--- start ---

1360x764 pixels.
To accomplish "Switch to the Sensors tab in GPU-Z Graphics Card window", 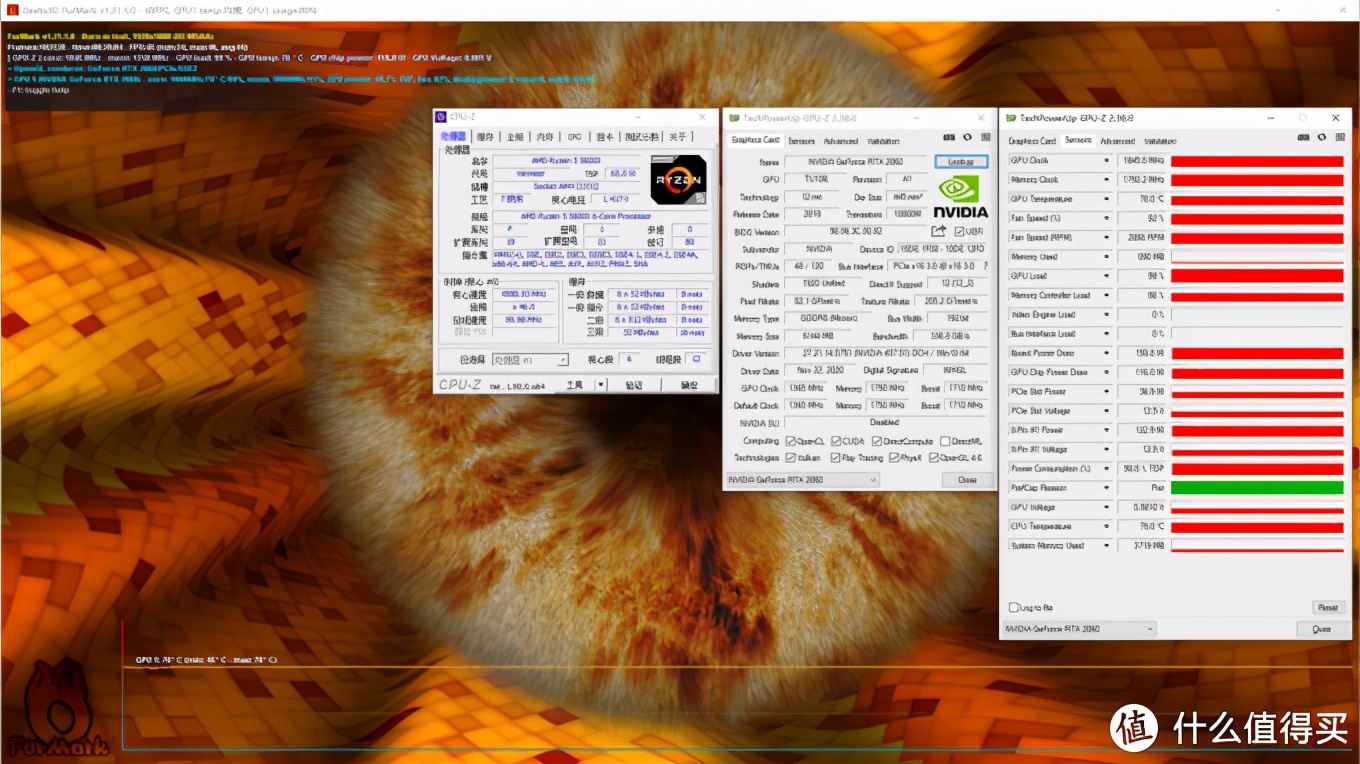I will tap(801, 141).
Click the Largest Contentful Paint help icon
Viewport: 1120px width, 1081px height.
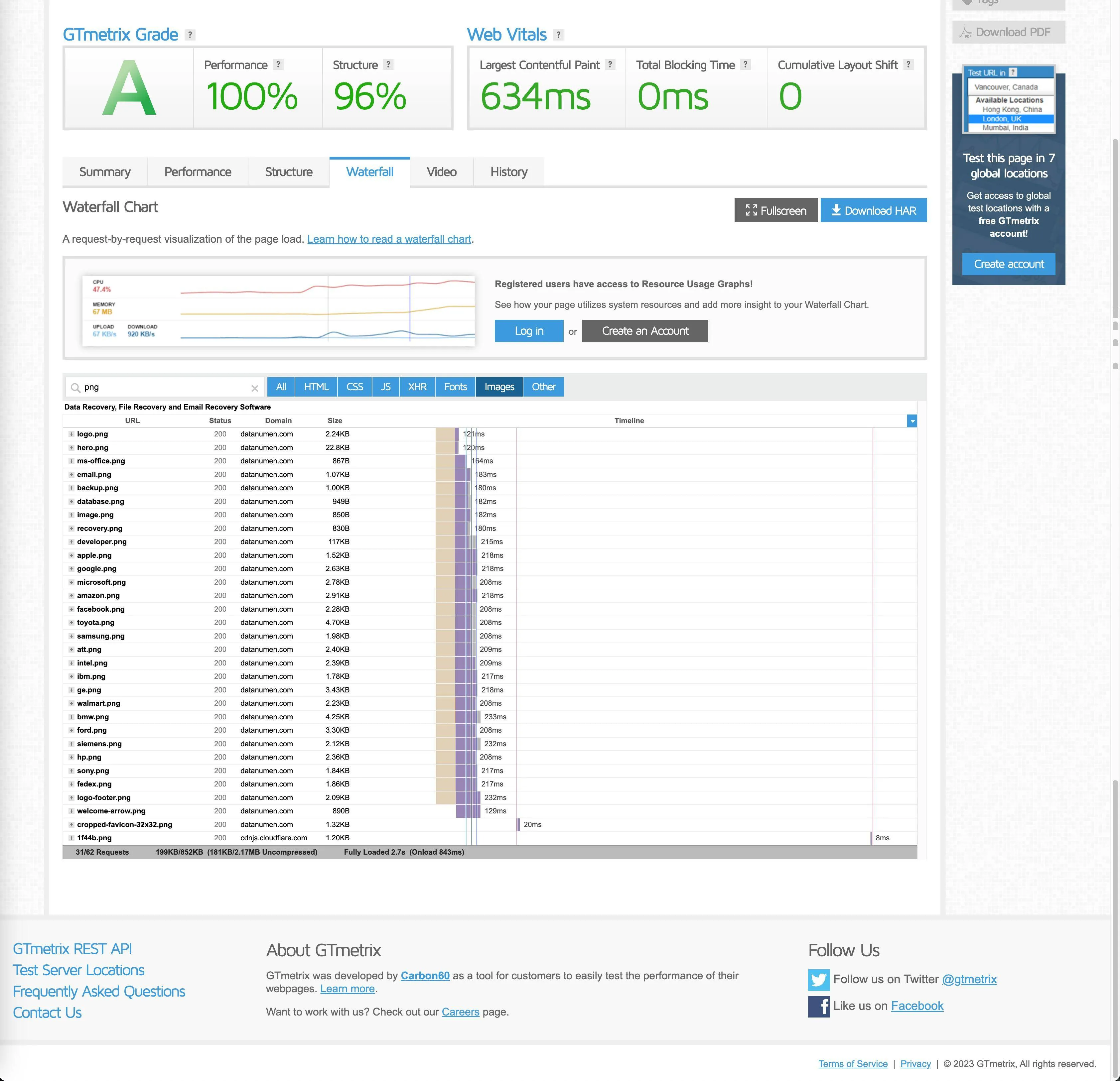pyautogui.click(x=610, y=64)
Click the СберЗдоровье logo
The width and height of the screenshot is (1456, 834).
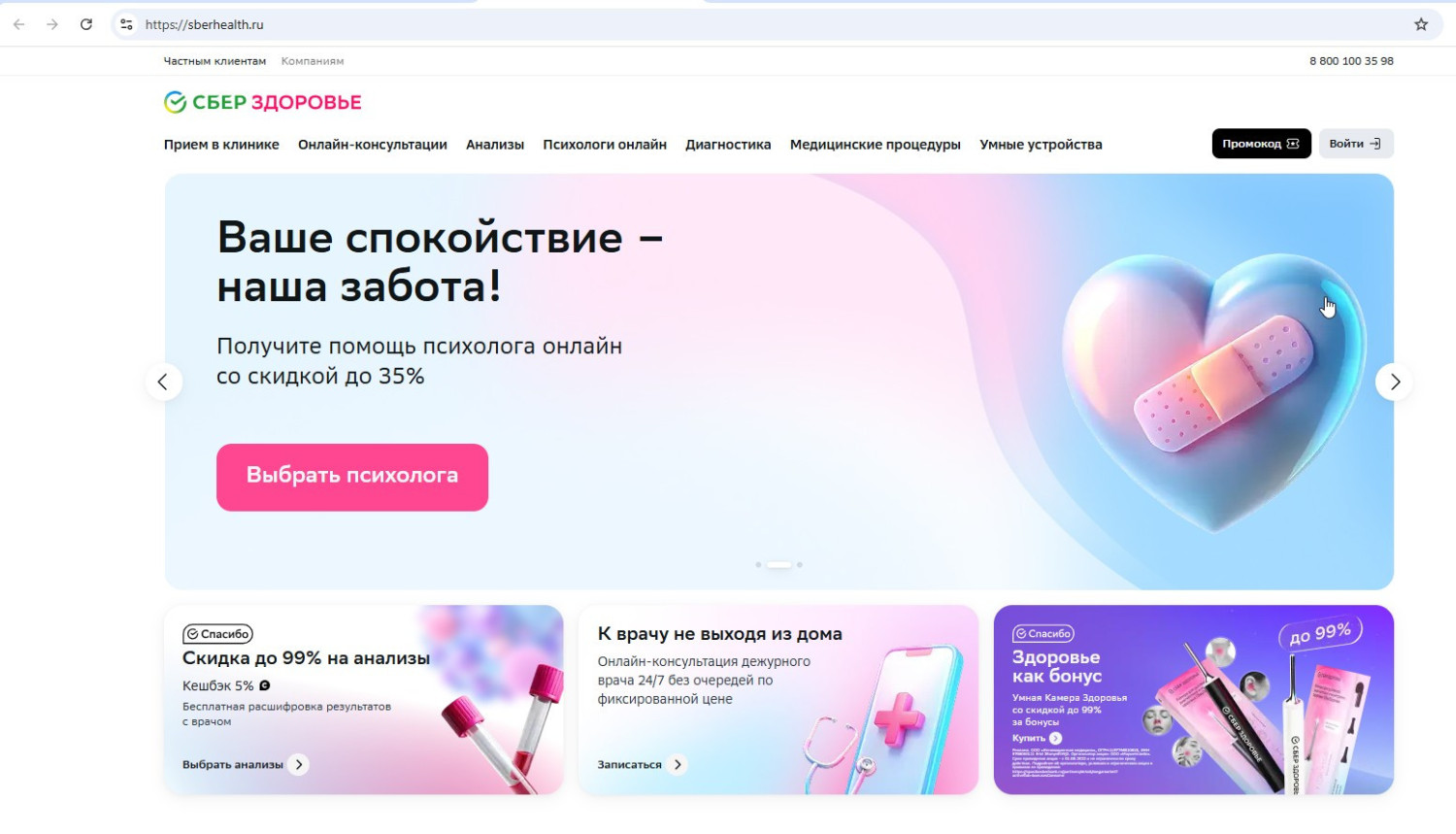pos(262,102)

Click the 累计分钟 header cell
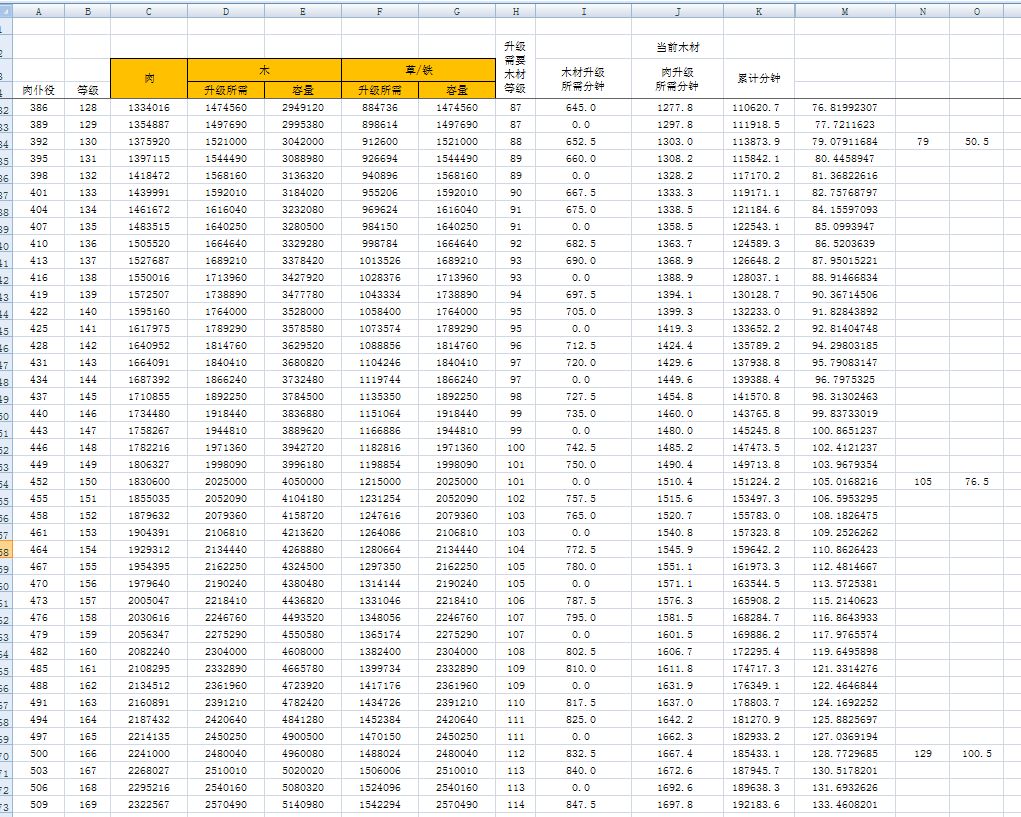759,78

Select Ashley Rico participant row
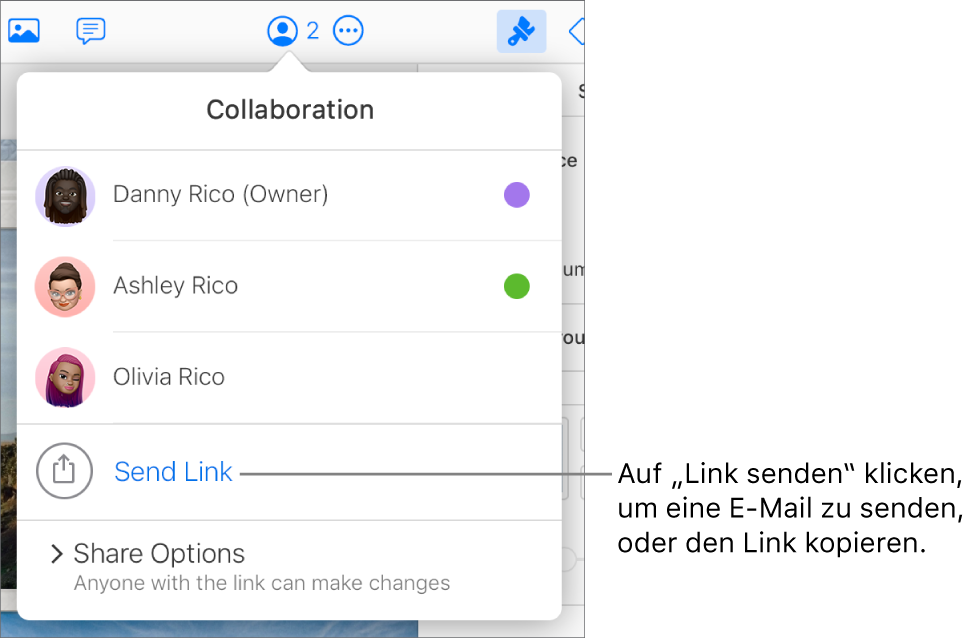(290, 286)
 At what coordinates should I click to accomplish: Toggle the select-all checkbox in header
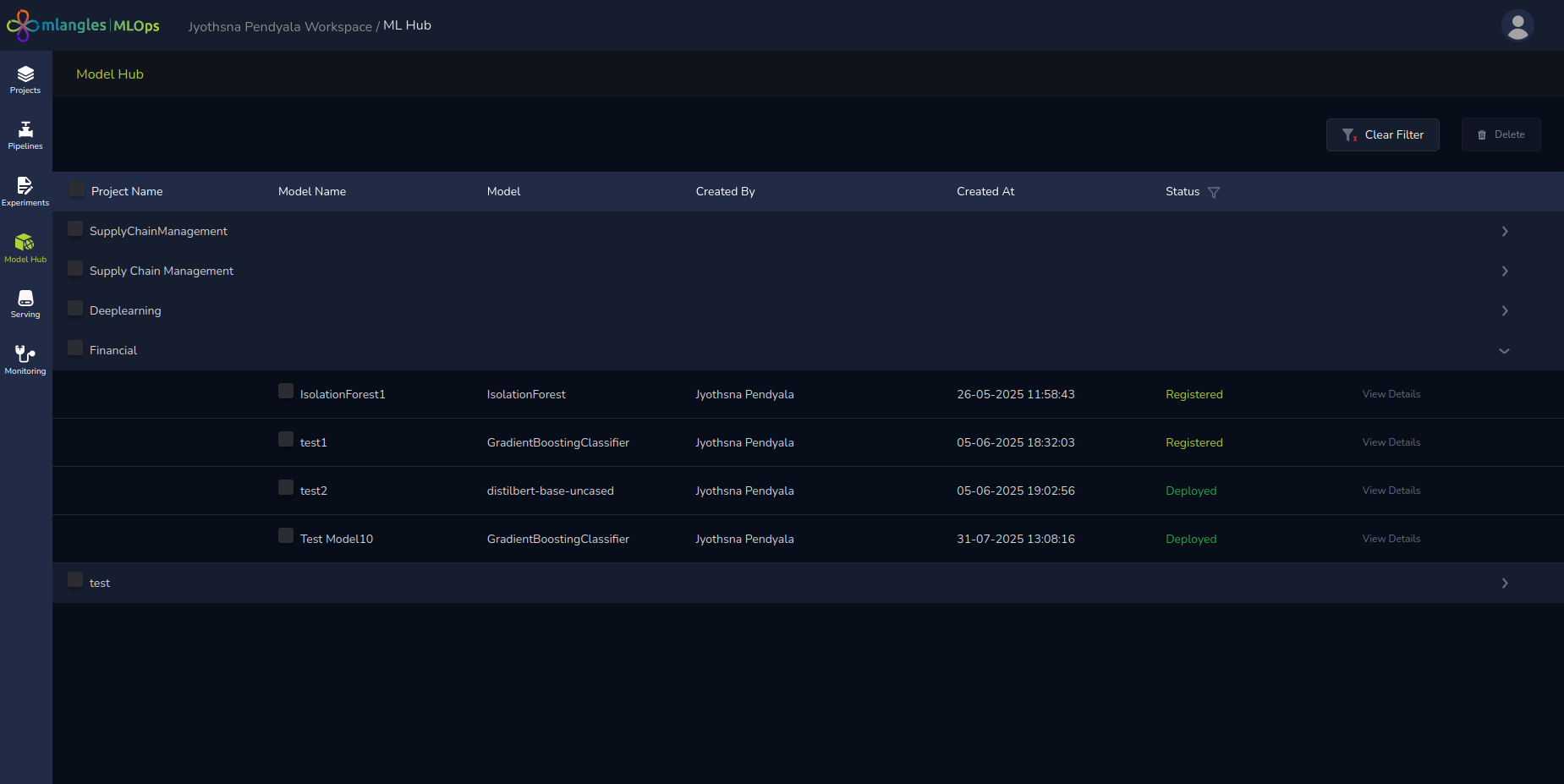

--- end ---

» **What this task involves**
Copy out the lines of the listing word for word, starting at the line that contains "Click the 累计分钟 header cell" and ending at the end of the listing. Leave the pictures out.

» **Response to the exercise**
Click the 累计分钟 header cell
759,78

Select Ashley Rico participant row
(290, 286)
 At what coordinates should I click to accomplish: Toggle the select-all checkbox in header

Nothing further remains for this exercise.